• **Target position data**

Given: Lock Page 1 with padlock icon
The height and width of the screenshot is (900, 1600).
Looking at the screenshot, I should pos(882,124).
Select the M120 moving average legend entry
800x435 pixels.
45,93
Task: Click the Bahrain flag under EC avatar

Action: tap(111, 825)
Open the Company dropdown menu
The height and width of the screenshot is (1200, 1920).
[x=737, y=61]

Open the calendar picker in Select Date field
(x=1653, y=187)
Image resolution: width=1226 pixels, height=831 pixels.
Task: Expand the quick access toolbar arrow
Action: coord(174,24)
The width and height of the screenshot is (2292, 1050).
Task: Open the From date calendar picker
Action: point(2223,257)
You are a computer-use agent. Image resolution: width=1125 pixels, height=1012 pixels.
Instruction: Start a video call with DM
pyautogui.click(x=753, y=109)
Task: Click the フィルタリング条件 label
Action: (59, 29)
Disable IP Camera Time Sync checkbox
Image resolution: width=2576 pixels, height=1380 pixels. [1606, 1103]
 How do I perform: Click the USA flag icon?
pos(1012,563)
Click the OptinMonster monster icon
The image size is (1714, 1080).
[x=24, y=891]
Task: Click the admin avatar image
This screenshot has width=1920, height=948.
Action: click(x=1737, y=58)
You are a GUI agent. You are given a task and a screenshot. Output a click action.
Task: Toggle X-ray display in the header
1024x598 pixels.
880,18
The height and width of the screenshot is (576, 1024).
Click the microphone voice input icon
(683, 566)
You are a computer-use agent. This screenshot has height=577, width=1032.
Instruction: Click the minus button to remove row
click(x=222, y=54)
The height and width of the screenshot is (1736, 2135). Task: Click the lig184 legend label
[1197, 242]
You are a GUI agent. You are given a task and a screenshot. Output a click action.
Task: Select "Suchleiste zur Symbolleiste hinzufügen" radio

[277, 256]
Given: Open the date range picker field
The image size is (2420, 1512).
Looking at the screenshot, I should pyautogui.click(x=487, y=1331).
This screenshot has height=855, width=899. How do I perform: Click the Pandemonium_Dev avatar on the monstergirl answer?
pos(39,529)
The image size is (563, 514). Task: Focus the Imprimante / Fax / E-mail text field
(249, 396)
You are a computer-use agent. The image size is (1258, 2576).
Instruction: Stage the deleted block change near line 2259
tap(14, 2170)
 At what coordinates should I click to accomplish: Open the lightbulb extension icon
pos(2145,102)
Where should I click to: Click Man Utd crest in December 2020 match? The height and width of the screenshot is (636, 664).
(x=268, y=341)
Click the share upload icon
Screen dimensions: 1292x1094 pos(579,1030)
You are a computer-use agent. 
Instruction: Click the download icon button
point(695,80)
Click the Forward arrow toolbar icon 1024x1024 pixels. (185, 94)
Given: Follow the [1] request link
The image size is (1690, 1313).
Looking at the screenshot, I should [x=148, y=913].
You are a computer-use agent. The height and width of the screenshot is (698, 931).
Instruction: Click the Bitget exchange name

• **DIRECTIONS**
Copy the part of the data above that opens with the line containing "This screenshot has height=855, width=899." and closes with the line containing "Looking at the screenshot, I should [x=148, y=913].", keeping both of those lines, and reproduce it character for character.

• **TASK RESPONSE**
This screenshot has height=855, width=899. How do I perform: Click the Pandemonium_Dev avatar on the monstergirl answer?
pos(39,529)
The image size is (563, 514). Task: Focus the Imprimante / Fax / E-mail text field
(249, 396)
You are a computer-use agent. The image size is (1258, 2576).
Instruction: Stage the deleted block change near line 2259
tap(14, 2170)
 At what coordinates should I click to accomplish: Open the lightbulb extension icon
pos(2145,102)
Where should I click to: Click Man Utd crest in December 2020 match? The height and width of the screenshot is (636, 664).
(x=268, y=341)
Click the share upload icon
Screen dimensions: 1292x1094 pos(579,1030)
You are a computer-use agent. 
Instruction: Click the download icon button
point(695,80)
Click the Forward arrow toolbar icon 1024x1024 pixels. (185, 94)
Given: Follow the [1] request link
The image size is (1690, 1313).
Looking at the screenshot, I should [x=148, y=913].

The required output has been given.